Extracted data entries
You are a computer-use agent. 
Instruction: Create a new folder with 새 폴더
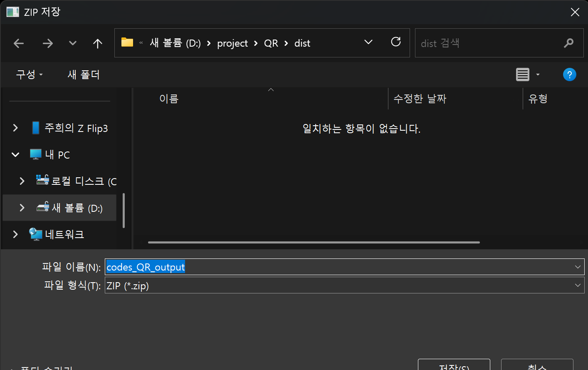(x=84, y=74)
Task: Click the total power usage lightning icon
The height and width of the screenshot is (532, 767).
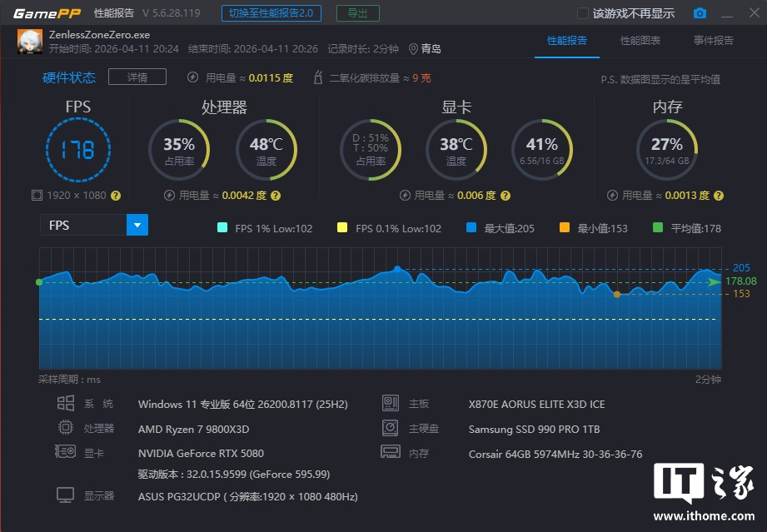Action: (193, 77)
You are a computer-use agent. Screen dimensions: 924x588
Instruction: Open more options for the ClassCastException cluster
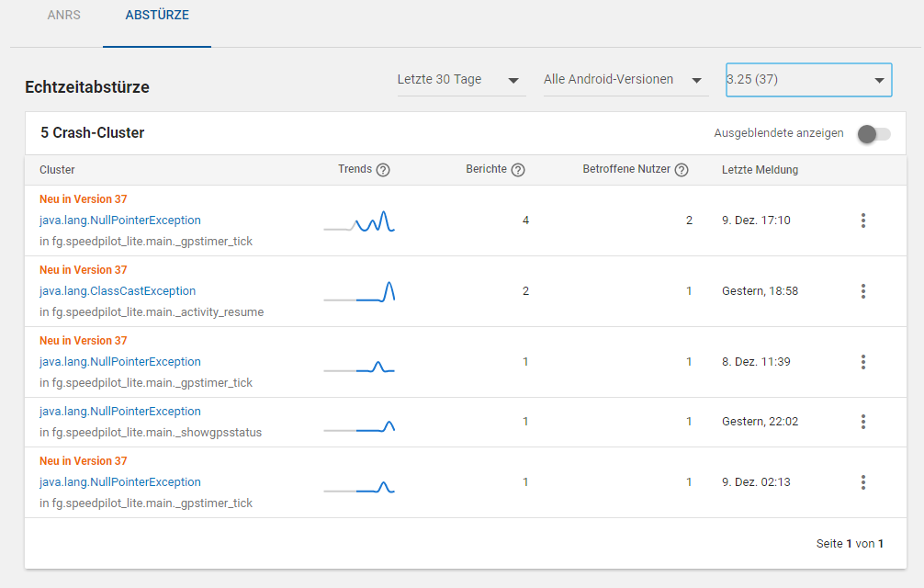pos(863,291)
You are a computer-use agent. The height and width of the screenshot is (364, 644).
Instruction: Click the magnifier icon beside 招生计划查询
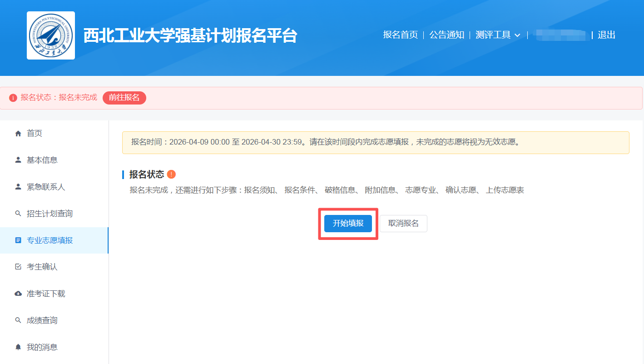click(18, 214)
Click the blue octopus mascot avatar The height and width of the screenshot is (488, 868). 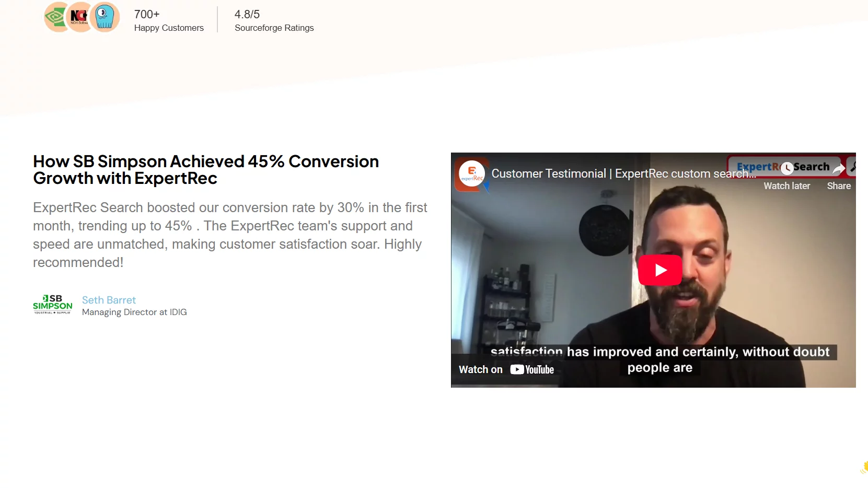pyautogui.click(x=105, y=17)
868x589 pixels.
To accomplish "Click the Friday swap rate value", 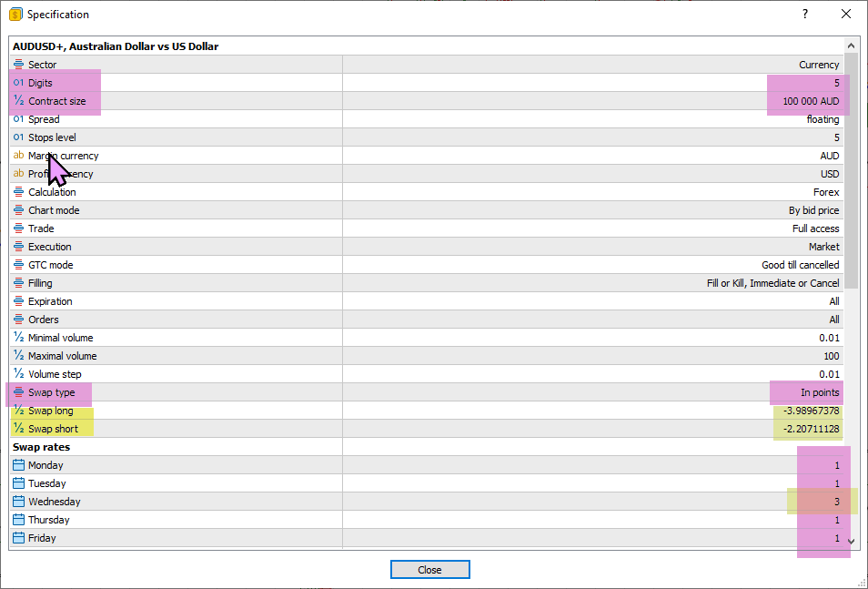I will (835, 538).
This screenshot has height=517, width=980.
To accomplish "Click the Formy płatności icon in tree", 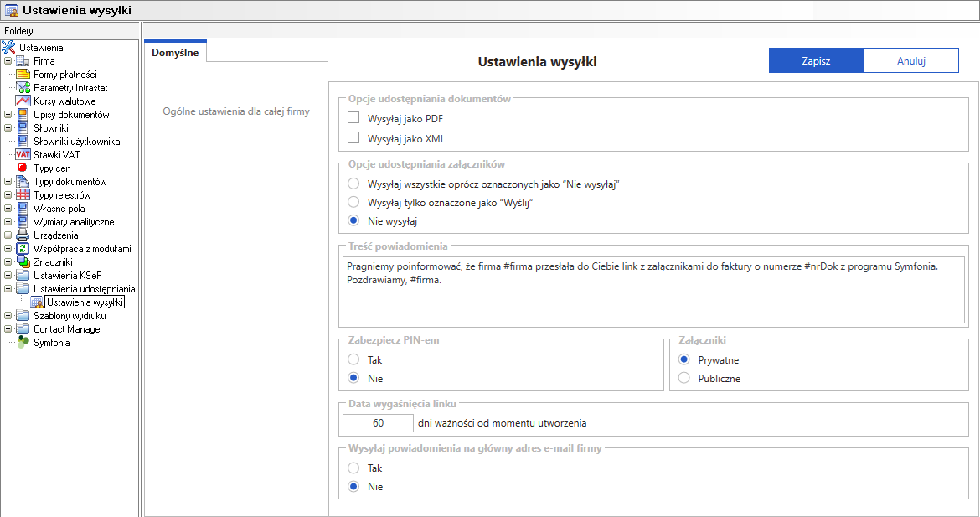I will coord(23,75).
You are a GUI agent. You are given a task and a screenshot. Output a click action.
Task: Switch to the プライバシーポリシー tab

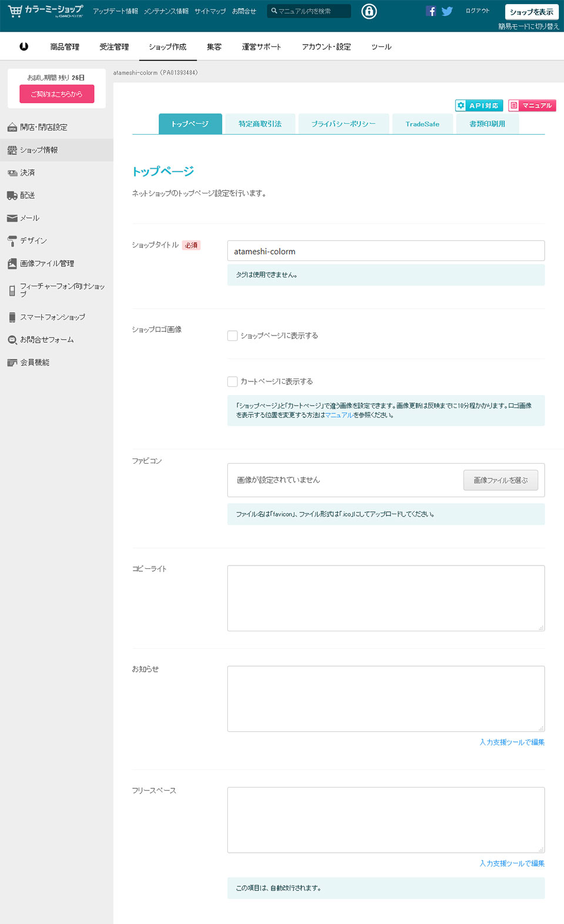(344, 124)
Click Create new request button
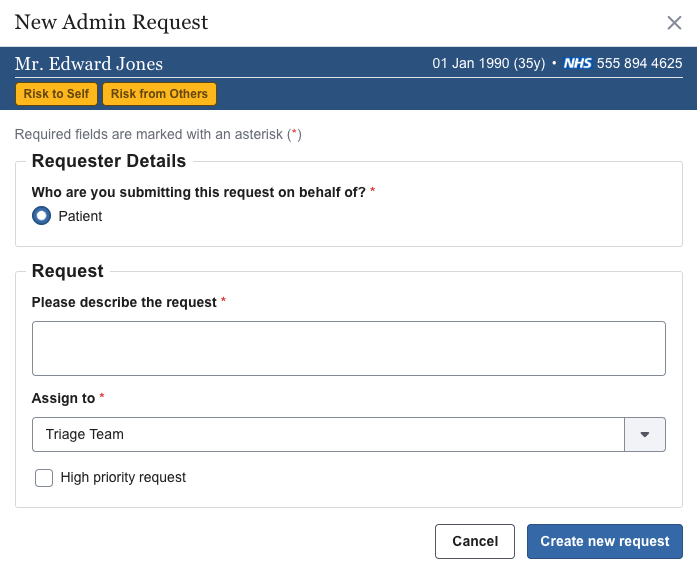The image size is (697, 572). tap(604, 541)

**Aim of the task**
From the records above, copy every line that holds the word "computer".

**Completed exercise**
You are a computer-use agent. 
You are a computer-use agent. Screen dimensions: 924x588
You are a computer-use agent. The height and width of the screenshot is (364, 644).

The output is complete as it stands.